Hey, it's the right idea, as far as it goes, but think about it. Do you have any idea how long it'll take to pass a Constitutional amendment? A long time! First you have to get big chunks of the Senate and House of Representatives to vote for it. That could take weeks. And then you've got to get a bunch of the states -- thirty-some, I think, but you've got a staff to look that up for you -- to approve it too. It could be well into September or October before that's all wrapped up.
But meanwhile, those little self-righteous peckerwoods like Gavin Newsom and Diane Linn are breaking the law right now, flouting the Defense of Marriage Act and holy scripture, permitting hundreds of gay and Lesbian couples to marry. And they're going to keep doing it! All the while, you dither and prattle on about a Constitutional amendment to stop them.

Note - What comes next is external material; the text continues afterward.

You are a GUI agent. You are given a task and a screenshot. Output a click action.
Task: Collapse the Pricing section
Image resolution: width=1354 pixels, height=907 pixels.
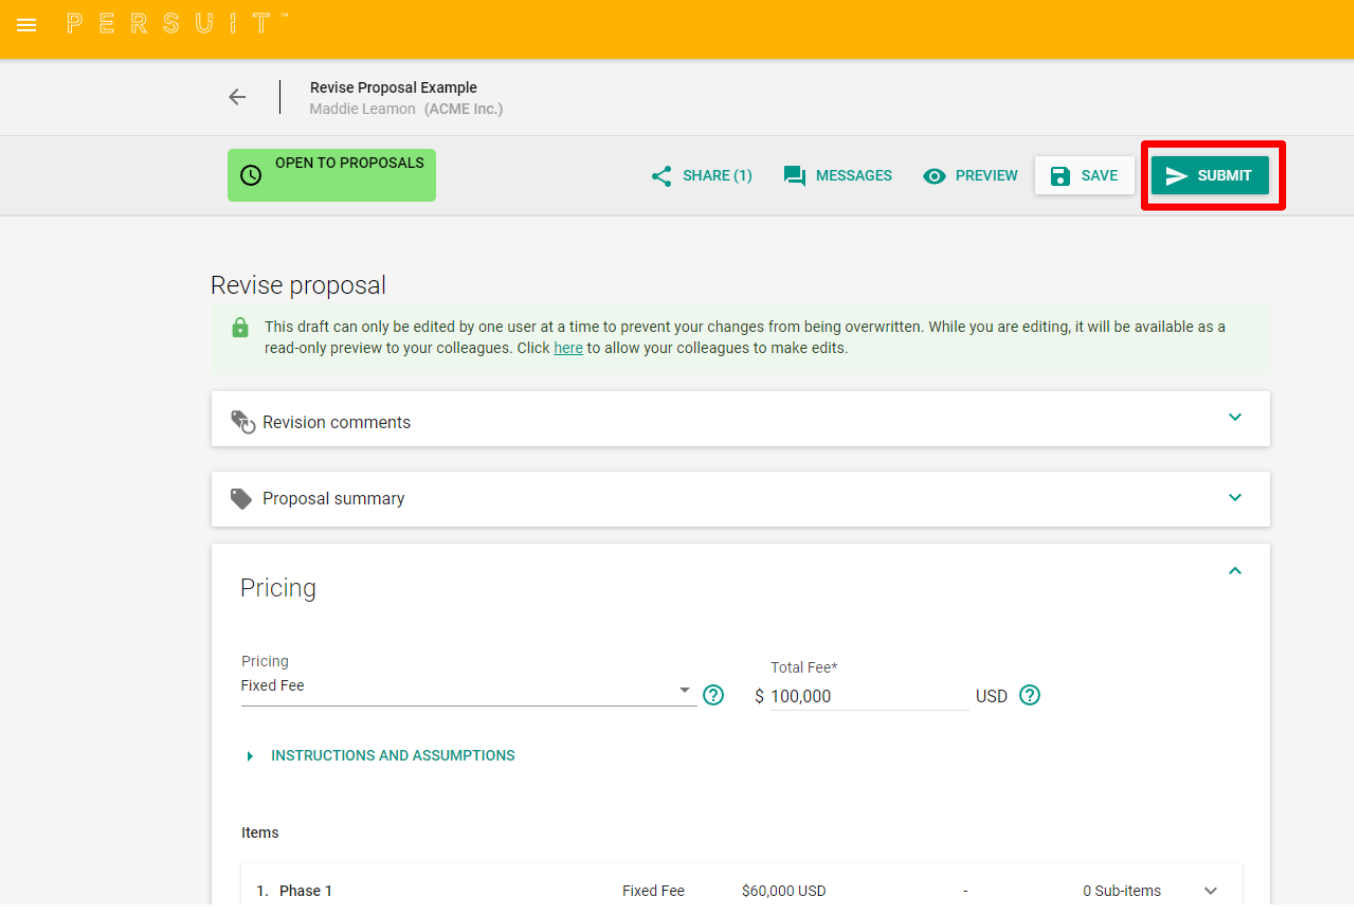click(1234, 571)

Months, Mr. President! You're looking at months before you can ram through an amendment and meanwhile, the institution of marriage is going to take one whale of a beating as more and more deviants get hitched. Divorce rates are already skyrocketing. Just a few hundred more queer marriages and who knows what sort of chaos could follow?! You've got to do something now.
You've got to send federal troops to California, Oregon, New York and anywhere else this insanity is going on and put a stop to it.
I'm serious. Marriage is in danger. The law is not being upheld. You must act with force and dispatch. And you can do it, too, if you just grow a pair and pick up the phone.
President Kennedy did it in 1963. He federalized the National Guard in Alabama to make damn sure the University there would let black folks attend classes. They weren't going to do it, you know, in clear violation of an order to desegregate. What they were doing was patently illegal and Kennedy sent those troops to uphold the law.
OK, sorry, that's probably a bad example. I know a bit about electoral politics and I'm nothing if not pragmatic. I guess you really can't be seen to be following the example of a beloved liberal icon like Kennedy, even in the cause of ensuring justice and the rule of law. And I know you aren't fond of working with the National Guard.
Look at President Eisenhower, then. He dispatched 1,000 troops from the 101st Airborne to Little Rock, Arkansas in 1957 to enforce desegregation at Central High School there, and he was a Republican. Heck, that's probably where President Kennedy got the idea in the first place.
So the idea of using the military to enforce the law, particularly in times of national strife, is a solid one. It's a historically proven one. It's even a Republican one. You have to do this, Mr. President. My faith in your leadership, my pride in my country and, most urgently, my decision about whether I can support you in the coming election, depend on it.
If I don't see tanks rolling up Market Street and bayonet-bearing boys in uniform breaking up gay marriages by, oh let's say Friday, I may be forced to conclude that you're not serious about defending what you've called a sacred institution. I may even infer that you're merely using the confusion and hysteria surrounding this issue to gain political ground.
That would disappoint me deeply, Mr. President. You took an oath to support and defend the Constitution and the uphold the laws of this great nation. If those laws are just, as you believe, and if marriage as we know it teeters on the brink of oblivion, as you say, you must act. If you're going to have a culture war, make it a war.
Send in the Marines. I can't wait to see the pictures.